INSTRUCTIONS TO FOLLOW -
Beginning with the line that contains "Given: Click the print icon", restate each line below through the final one exactly, and exclude the pictures.

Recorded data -
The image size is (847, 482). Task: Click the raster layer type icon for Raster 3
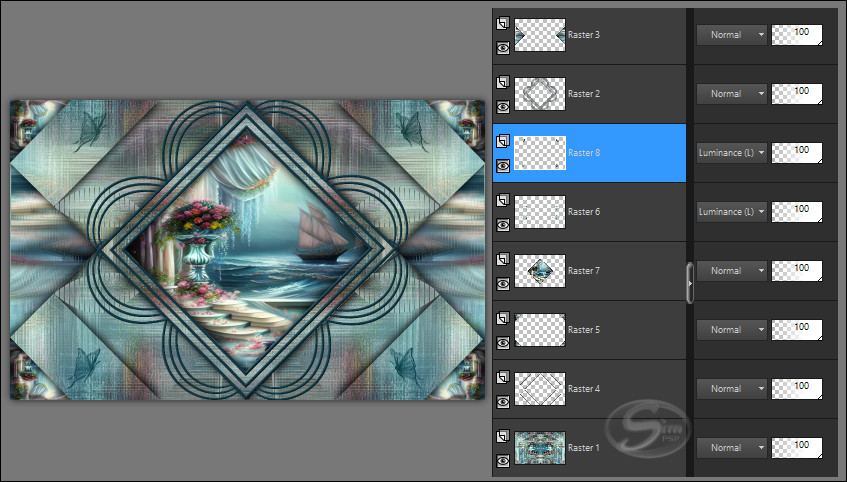click(503, 22)
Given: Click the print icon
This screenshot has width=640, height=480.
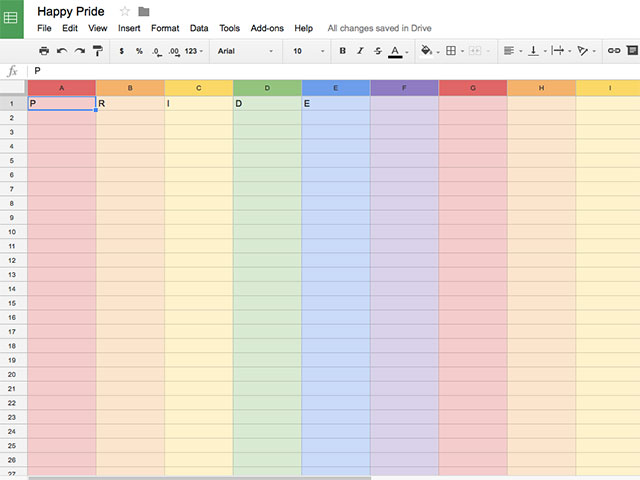Looking at the screenshot, I should tap(44, 50).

WRITTEN ANSWER -
Given: Click the print icon
This screenshot has width=640, height=480.
Looking at the screenshot, I should tap(44, 50).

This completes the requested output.